Aside from food-related irritation, having parasites in her stomach or getting stressed can cause stomach sensitivities. Stress can manifest through physical and behavioural changes. Some signs include vomiting, experiencing the runs, eating less, and avoiding the toilet.
It is important to note that cat vomiting does not necessarily mean your pet is sensitive to her food. It may also be a symptom of more complex health issues, such as pancreatitis, diabetes, or hyperthyroidism. A trip to the vet is recommended so that he can determine the real cause of your cat’s ailment and suggest the right course of action.
Human food options for cats with sensitive stomachs
If you’re the type of paw parent who likes making your cat try human food, go through our growing list of cat-friendly ingredients before giving her anything. Some cats are known to have allergies and/or intolerances to beef, chicken, fish, eggs, milk, yogurt, and cheese.
Remember that cats can consume some fruits occasionally and moderately. These include watermelon, strawberry, blueberry, and mango. Meanwhile, cat-safe veggies include corn, potato, carrot, broccoli, and asparagus. All of these raw produce should be washed and prepared properly before being given to your cat. Never cook the vegetables with garlic, onion, salt, or sugar, which are known to be toxic for your cat.
Cat food ingredients for sensitive stomachs
Once your vet has confirmed that your cat has a sensitive stomach, you can modify her diet with your vet’s guidance. A diet trial can last for a few months until you get it right. You will need to gradually introduce new ingredients and/or cat food brands to find the best mix your cat will enjoy eating and, at the same time, fully benefit from.

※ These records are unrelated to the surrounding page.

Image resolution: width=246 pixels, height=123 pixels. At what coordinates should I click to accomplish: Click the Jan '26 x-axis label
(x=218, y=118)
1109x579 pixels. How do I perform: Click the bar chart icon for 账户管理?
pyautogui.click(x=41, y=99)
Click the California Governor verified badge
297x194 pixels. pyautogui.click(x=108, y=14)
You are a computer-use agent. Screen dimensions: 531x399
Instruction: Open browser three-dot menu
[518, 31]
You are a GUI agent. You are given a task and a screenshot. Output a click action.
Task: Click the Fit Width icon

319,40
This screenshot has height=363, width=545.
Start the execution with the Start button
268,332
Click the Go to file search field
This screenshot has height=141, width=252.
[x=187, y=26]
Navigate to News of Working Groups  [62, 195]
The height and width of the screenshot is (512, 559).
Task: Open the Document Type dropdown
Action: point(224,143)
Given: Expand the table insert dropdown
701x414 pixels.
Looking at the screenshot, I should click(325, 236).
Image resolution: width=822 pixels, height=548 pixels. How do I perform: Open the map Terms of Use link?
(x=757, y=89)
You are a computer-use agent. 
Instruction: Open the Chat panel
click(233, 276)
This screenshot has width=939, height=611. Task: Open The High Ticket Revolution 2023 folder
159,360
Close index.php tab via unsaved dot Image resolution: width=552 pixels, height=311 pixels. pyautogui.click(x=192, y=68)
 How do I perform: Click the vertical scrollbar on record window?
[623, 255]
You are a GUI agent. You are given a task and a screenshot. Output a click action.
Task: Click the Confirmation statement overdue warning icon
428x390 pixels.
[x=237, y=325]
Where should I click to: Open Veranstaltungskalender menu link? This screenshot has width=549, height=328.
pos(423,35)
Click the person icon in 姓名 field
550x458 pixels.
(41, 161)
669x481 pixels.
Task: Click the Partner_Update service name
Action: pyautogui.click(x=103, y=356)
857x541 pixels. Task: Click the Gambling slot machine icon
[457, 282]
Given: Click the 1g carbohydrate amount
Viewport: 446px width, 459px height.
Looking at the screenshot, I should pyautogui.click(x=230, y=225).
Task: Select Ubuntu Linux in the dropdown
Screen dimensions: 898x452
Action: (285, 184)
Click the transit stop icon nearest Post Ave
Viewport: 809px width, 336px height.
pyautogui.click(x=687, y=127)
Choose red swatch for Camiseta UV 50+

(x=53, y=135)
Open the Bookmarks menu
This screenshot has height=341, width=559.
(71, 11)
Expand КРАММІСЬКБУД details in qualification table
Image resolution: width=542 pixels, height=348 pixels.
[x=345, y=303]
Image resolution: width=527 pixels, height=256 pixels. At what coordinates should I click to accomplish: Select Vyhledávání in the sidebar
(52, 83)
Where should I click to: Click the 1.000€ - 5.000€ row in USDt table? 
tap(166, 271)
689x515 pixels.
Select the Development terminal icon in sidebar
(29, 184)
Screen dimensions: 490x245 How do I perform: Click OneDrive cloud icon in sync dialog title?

When choosing new cat food to feed your pet, look for highly digestible meals that have moderate to low fat, moderate protein, and moderate carbohydrates. Some meals may even contain additives that improve GI health, namely: antioxidant vitamins, omega-3 fatty acids, and soluble fiber. They should never have ingredients such as gluten, lactose, food colouring, or food preservatives. Scan the ingredients of the nutrition label, making sure the vet-approved ingredients are on the top of the list and do not contain ingredients your cat is allergic to.
Go for a hypoallergenic diet with either a limited ingredient, a novel protein, or a hydrolyzed protein. PetMD reports that limited ingredient diets typically contain only one single protein source and one single carbohydrate source. These can be bought without a prescription. Meanwhile, novel animal protein diets are vet-prescribed and contain a single-source protein. Plus, they are produced in a facility that prevents cross contamination, guaranteeing less risk for your cat. Lastly, hydrolyzed protein diets have broken down protein, so they are less likely to be recognized by your cat’s immune system. Similarly, they also require a veterinary prescription.
You can also try switching your cat’s food from dry to wet (or vice versa!) and reduce the amount of food she eats per meal. This will help her digest meals better, and prevent post-meal vomiting from happening. Placing her meal over a lick mat can also promote slow feeding habits, and, as a result, help decrease digestive issues.
Cats with sensitive stomachs need not suffer from blah-tasting meals or limited feeding options. By carefully choosing premium ingredients and crafting a well-rounded and nutritious diet for your pet, she can get back to being one happy, healthy, and contented cat.